Simon
Simon

Reputation: 5247

Is it possible to mend a serialize string that has become corrupted due to truncation?

I have a massive multidimensional array that has been serialised by PHP. It has been stored in MySQL and the data field wasn't large enough... the end has been cut off.

I need to extract the data, but unserialize wont work.

Does anyone know of a solution that can close all the arrays and recalculate the string lengths to produce a new valid serialized string?

It's too much data to do by hand.

Upvotes: 23

Views: 22473

Answers (15)

Carlos Aragón
Carlos Aragón

Reputation: 1

Based on @Preciel's solution, fix objects too

public function unserialize(string $string2array): array {
    if (preg_match('/^(a:\d+:{)/', $string2array)) {
        preg_match_all('/((s:\d+:(?!").+(?!");)|(O:\d+:(?!").+(?!"):))/U', $string2array, $matches);
        foreach ($matches[0] as $match) {
            preg_match('/^((s|O):\d+:)/', $match, $strBase);
            $stringValue = substr($match, strlen($strBase[0]), -1);
            $endSymbol = substr($match, -1);
            $fixedValue = $strBase[2] . ':' . strlen($stringValue) . ':"' . $stringValue . '"' . $endSymbol;
            $string2array = str_replace($match, $fixedValue, $string2array);
        }
    }

    $string2array = preg_replace_callback(
        '/(a|s|b|d|i):(\d+):\"(.*?)\";/',
        function ($matches) {
            return $matches[1] . ":" . strlen($matches[3]) . ':"' . $matches[3] . '";';
        },
        $string2array
    );

    $unserializedString = (!empty($string2array) && @unserialize($string2array)) ? unserialize($string2array) : array();
    return $unserializedString;
}

Upvotes: 0

Preciel
Preciel

Reputation: 2837

Top vote answer does not fix serialized array with unquoted string value such as a:1:{i:0;s:2:14;}

function unserialize_corrupted(string $str): array {
    // Fix serialized array with unquoted strings
    if(preg_match('/^(a:\d+:{)/', $str)) {
        preg_match_all('/(s:\d+:(?!").+(?!");)/U', $str, $pm_corruptedStringValues);

        foreach($pm_corruptedStringValues[0] as $_corruptedStringValue) {
            // Get post string data
            preg_match('/^(s:\d+:)/', $_corruptedStringValue, $pm_strBase);

            // Get unquoted string
            $stringValue = substr($_corruptedStringValue, strlen($pm_strBase[0]), -1);
            // Rebuild serialized data with quoted string
            $correctedStringValue = "$pm_strBase[0]\"$stringValue\";";

            // replace corrupted data
            $str = str_replace($_corruptedStringValue, $correctedStringValue, $str);
        }
    }

    // Fix offset error
    $str = preg_replace_callback(
        '/s:(\d+):\"(.*?)\";/',
        function($matches) { return "s:".strlen($matches[2]).':"'.$matches[2].'";'; },
        $str
    );

    $unserializedString = unserialize($str);

    if($unserializedString === false) {
        // Return empty array if string can't be fixed
        $unserializedString = array();
    }

    return $unserializedString;
}

Upvotes: 0

Jonas Hünig
Jonas Hünig

Reputation: 101

we had some issues with this as well.
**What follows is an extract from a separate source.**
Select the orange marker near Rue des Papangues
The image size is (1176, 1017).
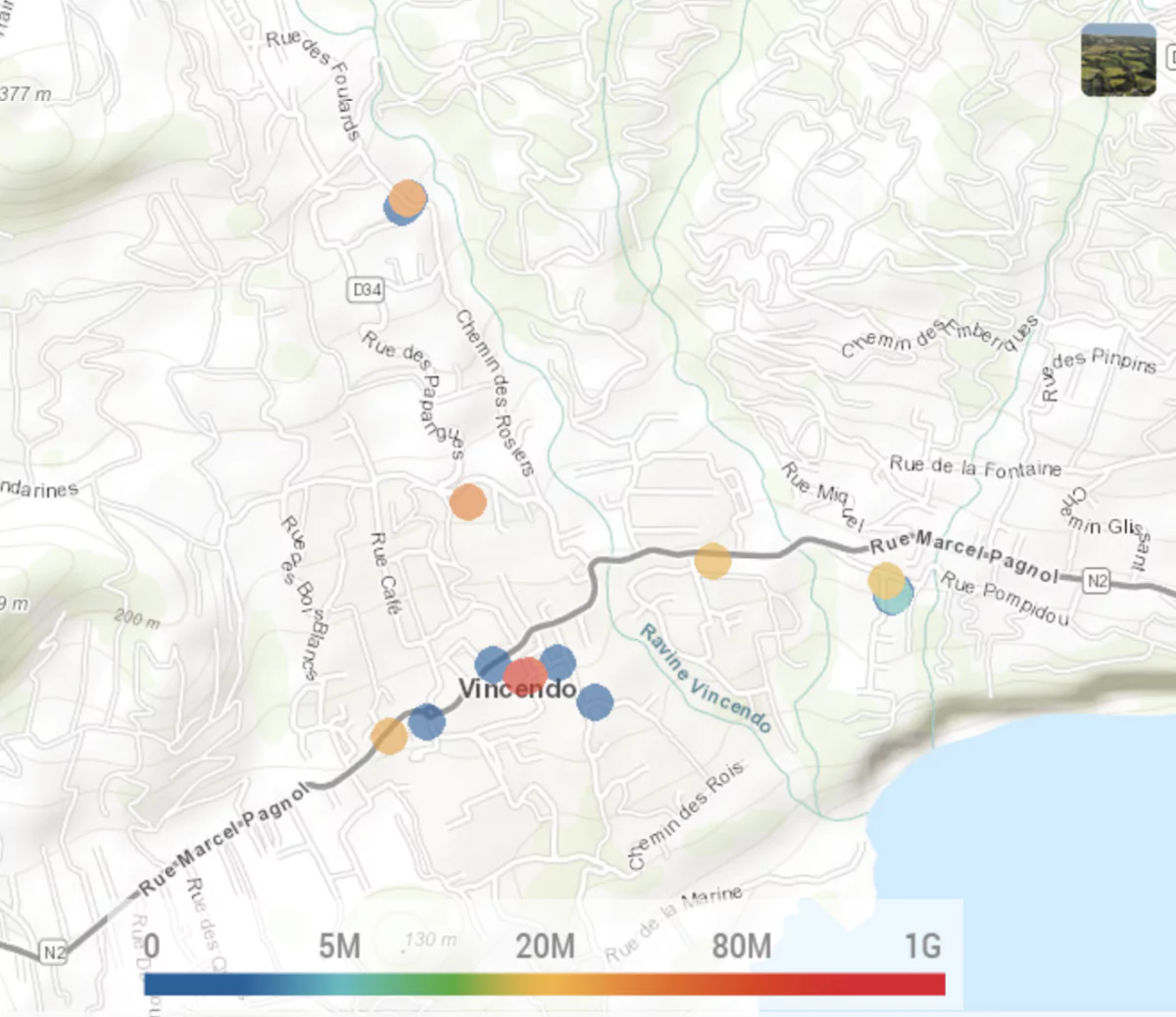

At the end, we used a modified version of roman-newaza which also works for data containing linebreaks.

<?php 


$mysql = mysqli_connect("localhost", "...", "...", "...");
$res = mysqli_query($mysql, "SELECT option_id,option_value from ... where option_value like 'a:%'");

$prep = mysqli_prepare($mysql, "UPDATE ... set option_value = ? where option_id = ?");


function fix_str_length($matches) {
    $string = $matches[2];
    $right_length = strlen($string); // yes, strlen even for UTF-8 characters, PHP wants the mem size, not the char count
    return 's:' . $right_length . ':"' . $string . '";';
}
function fix_serialized($string) {
    if ( !preg_match('/^[aOs]:/', $string) ) return $string;
    if ( @unserialize($string) !== false ) return $string;
    $data = preg_replace('%";%', "µµµ", $string);
    $tab = explode("µµµ", $data);
    $new_data = '';
    foreach ($tab as $line) {
        $new_data .= preg_replace_callback('%\bs:(\d+):"(.*)%s', 'fix_str_length', $line);
    }
    return $new_data;
}

while ( $val = mysqli_fetch_row($res) ) {
  $y = $val[0];
  $x = $val[1];

  $unSerialized = unserialize($x);

  //In case of failure let's try to repair it
  if($unSerialized === false){
      echo "fixing $y\n";
      $repairedSerialization = fix_serialized($x);
      //$unSerialized = unserialize($repairedSerialization);
      mysqli_stmt_bind_param($prep, "si", $repairedSerialization, $y);
      mysqli_stmt_execute($prep);
  }

}

Upvotes: 0

Vsevolod Azovsky
Vsevolod Azovsky

Reputation: 115

[UPD] Colleagues, I'm not very sure if it is allowed here, but specially for similar cases I've created own tool and 've placed it on own website. Please, try it https://saysimsim.ru/tools/SerializedDataEditor

[Old text] Conclusion :-) After 3 days (instead of 2 estimated hours) migrating blessed WordPress website to a new domain name, I've finally found this page!!! Colleagues, please, consider it as my "Thank_You_Very_Much_Indeed" to all your answers. The code below consists of all your solutions with almost no additions. JFYI: personally for me the most often SOLUTION 3 works. Kamal Saleh - you are the best!!!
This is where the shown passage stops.